9) DSM 5 obscures the already fuzzy boundary been Generalized Anxiety Disorder and the worries of everyday life. Small changes in definition can create millions of anxious new ‘patients’ and expand the already widespread practice of inappropriately prescribing addicting anti-anxiety medications.

10) DSM 5 has opened the gate even further to the already existing problem of misdiagnosis of PTSD in forensic settings.

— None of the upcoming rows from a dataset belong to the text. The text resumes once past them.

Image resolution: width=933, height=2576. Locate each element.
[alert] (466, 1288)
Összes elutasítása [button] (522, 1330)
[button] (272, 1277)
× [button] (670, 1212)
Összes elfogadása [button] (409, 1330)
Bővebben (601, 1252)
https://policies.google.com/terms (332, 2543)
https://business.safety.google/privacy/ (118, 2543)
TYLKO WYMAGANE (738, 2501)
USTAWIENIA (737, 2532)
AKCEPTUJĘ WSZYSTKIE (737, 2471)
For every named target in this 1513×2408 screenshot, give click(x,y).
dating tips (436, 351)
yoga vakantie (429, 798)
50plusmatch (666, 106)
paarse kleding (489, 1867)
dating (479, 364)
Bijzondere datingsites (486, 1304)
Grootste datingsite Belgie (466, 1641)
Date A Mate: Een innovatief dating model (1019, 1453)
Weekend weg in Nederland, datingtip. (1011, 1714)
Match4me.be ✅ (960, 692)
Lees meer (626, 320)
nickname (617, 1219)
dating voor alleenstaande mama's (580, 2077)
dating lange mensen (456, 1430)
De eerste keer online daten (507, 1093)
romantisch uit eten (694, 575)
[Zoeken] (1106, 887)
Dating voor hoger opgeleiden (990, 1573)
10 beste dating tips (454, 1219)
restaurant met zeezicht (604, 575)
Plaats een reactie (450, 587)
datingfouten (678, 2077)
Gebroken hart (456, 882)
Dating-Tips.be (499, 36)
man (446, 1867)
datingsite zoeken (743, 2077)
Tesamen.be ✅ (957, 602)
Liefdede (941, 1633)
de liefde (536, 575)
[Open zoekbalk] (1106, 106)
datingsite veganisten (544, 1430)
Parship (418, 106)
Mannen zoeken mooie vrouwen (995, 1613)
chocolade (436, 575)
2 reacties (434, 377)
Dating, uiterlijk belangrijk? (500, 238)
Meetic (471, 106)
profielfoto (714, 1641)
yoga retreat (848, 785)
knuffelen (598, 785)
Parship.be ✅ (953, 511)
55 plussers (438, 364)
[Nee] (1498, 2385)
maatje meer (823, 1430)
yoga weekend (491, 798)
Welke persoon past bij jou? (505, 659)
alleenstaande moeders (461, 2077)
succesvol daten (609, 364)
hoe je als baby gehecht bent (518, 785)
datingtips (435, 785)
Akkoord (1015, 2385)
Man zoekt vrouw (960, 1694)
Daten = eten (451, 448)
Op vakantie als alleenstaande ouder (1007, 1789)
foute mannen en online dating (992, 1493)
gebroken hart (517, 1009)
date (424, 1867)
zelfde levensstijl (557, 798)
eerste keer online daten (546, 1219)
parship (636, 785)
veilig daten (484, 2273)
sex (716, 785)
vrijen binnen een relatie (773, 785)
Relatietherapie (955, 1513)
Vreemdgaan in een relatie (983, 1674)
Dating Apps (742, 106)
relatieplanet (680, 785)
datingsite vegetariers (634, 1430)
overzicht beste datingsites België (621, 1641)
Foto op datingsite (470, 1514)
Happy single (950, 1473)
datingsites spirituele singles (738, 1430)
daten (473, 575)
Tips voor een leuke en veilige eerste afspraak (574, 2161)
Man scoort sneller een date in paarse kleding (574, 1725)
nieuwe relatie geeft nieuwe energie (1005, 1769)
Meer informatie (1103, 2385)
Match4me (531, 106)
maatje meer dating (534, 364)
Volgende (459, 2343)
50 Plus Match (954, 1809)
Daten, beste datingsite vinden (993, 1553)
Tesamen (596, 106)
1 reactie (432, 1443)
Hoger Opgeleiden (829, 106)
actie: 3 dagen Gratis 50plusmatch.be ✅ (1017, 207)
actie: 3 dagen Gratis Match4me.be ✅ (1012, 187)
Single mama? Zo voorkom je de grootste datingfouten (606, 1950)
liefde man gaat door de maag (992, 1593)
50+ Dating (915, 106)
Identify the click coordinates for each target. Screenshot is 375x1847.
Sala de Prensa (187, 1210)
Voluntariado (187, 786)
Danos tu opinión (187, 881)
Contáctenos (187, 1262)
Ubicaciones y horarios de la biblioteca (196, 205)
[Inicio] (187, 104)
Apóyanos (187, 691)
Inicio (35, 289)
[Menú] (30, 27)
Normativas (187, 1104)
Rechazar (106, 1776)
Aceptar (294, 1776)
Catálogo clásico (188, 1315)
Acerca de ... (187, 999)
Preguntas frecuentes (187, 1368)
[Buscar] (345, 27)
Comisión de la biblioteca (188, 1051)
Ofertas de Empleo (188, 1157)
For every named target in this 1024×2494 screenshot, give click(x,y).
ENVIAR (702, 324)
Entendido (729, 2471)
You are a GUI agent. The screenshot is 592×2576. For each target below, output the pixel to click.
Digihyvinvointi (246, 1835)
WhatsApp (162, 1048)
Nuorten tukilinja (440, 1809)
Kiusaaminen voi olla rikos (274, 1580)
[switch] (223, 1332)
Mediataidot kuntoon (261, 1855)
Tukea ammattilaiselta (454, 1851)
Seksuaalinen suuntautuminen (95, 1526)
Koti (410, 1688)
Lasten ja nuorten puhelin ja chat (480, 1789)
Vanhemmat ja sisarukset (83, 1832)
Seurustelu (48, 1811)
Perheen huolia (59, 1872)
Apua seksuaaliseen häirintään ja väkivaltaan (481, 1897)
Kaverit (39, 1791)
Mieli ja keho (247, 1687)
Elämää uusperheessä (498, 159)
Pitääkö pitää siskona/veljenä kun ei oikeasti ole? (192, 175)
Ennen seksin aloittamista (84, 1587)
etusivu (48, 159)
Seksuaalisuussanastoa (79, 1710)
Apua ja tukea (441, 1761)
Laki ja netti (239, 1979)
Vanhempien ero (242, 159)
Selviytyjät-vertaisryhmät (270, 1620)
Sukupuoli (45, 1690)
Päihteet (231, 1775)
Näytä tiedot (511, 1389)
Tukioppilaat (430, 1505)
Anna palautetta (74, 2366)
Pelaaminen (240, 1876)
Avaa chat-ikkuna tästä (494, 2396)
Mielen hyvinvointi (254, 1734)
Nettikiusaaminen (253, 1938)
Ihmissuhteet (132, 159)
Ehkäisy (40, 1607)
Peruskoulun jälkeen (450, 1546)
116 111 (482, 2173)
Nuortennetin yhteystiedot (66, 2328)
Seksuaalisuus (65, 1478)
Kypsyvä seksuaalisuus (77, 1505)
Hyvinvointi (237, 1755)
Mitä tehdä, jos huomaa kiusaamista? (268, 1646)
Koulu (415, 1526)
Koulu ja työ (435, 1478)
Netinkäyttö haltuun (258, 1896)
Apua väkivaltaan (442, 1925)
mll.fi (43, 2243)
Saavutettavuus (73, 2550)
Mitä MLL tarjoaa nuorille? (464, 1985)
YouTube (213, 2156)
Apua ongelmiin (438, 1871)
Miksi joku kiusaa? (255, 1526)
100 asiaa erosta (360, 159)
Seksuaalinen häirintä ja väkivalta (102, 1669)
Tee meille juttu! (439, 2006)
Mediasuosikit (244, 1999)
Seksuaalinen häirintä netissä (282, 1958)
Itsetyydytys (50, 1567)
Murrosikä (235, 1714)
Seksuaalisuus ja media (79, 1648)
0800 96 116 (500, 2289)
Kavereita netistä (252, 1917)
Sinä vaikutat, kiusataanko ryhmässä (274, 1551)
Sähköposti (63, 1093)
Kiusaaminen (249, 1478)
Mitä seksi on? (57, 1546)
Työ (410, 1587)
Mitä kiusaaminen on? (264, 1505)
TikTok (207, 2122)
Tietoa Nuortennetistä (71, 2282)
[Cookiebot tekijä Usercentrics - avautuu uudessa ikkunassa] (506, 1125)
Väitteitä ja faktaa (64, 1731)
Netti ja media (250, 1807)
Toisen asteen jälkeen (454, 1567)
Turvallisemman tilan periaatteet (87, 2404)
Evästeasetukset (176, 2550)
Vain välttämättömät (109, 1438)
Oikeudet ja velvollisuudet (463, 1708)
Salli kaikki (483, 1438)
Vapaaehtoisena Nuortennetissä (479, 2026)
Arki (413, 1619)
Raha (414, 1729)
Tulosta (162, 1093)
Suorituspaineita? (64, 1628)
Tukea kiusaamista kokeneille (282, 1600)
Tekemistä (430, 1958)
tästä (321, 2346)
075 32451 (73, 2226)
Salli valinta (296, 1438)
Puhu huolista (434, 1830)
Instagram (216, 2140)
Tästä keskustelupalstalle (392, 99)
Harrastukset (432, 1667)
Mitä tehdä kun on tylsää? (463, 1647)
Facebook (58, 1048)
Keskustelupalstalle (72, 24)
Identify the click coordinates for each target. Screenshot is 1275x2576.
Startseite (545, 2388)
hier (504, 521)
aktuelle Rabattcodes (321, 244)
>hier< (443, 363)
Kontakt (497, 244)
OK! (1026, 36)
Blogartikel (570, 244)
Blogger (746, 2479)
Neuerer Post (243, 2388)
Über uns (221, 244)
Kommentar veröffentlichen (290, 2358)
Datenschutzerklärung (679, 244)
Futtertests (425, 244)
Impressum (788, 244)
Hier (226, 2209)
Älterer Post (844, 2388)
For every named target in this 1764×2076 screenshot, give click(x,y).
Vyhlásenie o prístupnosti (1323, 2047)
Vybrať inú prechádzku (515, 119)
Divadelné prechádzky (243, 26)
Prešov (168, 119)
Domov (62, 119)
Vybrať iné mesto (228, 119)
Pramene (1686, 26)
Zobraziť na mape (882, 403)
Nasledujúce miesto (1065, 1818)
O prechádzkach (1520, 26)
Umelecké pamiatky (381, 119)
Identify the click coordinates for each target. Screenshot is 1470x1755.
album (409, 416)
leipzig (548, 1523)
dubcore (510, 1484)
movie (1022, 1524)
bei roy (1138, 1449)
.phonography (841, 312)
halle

DSM 5 has dropped its pretension to being a paradigm shift in psychiatric diagnosis and instead (in a dramatic 180 degree turn) now makes the equally misleading claim that it is a conservative document that will have minimal impact on the rates of psychiatric diagnosis and in the consequent provision of inappropriate treatment. This is an untenable claim that DSM 5 cannot possibly support because, for completely unfathomable reasons, it never took the simple and inexpensive step of actually studying the impact of DSM on rates in real world settings.

Even with much of it’s flaws and criticisms, the DSM-V is likely to be the best guide for diagnosing mental disorders that we have had thus far. We can only hope that with further research and funding, the next revision of the DSM will be better and more forward thinking.